Garlic Crostini with Tuscan Bean Paté
2 14-ounce cans Cannellini beans
6 cloves fresh garlic
¼ cup olive oil (might need more, depending on the texture you want the finished product to have)
2 teaspoons red pepper flakes
2 tablespoons fresh thyme
2 tablespoons fresh rosemary
¼ cup balsamic vinegar
salt and coarse ground pepper to taste
Place garlic and herbs and red pepper in food processor bowl and process. Place balsamic vinegar in small sauce pan over medium heat and reduce down until it evenly coats the back of a spoon. Add beans and vinegar reduction to bowl and turn on. Add olive oil in a stream through the food tube. Add enough olive oil to desired consistency (at least 1/4 cup). Cool overnight in the refrigerator. Bring to room temperature before serving (best if not ice box cold).
Thinly slice a baguette, rub bread with a fresh garlic clove, lightly brush with olive oil and broil until slightly browned and crisp.

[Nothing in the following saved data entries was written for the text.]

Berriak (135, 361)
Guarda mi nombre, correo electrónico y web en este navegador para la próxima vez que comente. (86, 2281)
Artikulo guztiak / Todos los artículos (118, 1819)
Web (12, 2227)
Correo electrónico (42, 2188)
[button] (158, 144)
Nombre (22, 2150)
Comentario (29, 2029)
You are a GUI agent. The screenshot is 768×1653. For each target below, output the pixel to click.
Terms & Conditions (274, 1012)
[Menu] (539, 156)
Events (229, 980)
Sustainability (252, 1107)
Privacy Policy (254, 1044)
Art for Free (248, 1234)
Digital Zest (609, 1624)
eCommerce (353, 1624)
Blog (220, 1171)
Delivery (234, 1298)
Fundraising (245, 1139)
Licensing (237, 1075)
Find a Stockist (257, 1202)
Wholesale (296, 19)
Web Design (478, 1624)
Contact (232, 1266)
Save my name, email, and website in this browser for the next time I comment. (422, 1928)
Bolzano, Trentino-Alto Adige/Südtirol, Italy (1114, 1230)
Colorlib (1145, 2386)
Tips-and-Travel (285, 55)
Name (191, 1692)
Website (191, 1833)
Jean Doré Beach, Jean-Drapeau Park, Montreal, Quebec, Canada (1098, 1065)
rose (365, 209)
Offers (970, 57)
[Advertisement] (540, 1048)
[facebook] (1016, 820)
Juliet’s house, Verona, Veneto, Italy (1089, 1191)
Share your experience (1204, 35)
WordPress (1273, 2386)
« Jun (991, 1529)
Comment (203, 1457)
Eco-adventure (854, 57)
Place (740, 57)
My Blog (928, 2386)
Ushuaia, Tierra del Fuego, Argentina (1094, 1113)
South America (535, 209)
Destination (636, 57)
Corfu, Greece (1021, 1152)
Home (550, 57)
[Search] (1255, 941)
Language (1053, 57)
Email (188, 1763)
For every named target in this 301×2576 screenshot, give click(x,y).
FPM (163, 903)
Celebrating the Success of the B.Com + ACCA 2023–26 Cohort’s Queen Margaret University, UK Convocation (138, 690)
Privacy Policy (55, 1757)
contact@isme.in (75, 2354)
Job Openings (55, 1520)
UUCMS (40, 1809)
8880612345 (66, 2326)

Renee’s Paté (aka Mushroom, Onion, and Tempeh Paté)
½ lb button mushrooms
4 Tablespoon olive oil
1 package (8 oz) tempeh, cut into small cubes
2 cup chopped onion
4 cloves garlic
6 Tablespoon dry sherry
2 Tablespoon soy sauce
2 teaspoon rubbed sage
¼ teaspoon allspice
Place mushrooms in colander and rinse, cut off tough stems and slice. Heat oil in large skillet over medium high heat. Add tempeh cubes, onion, mushrooms and garlic. Cook, stirring frequently, for ten minutes. The mushroom liquid will release and evaporate. Once mixture is cooked, and tempeh and onions are slightly browned stir in sherry, soy, sage and allspice. Cook, stirring constantly until sherry evaporates. Remove from heat and cool.
Place cooled mixture in food processor and puree to a thick consistency. Refrigerate over night. Bring to room temperature before serving. Best if not served ice box cold.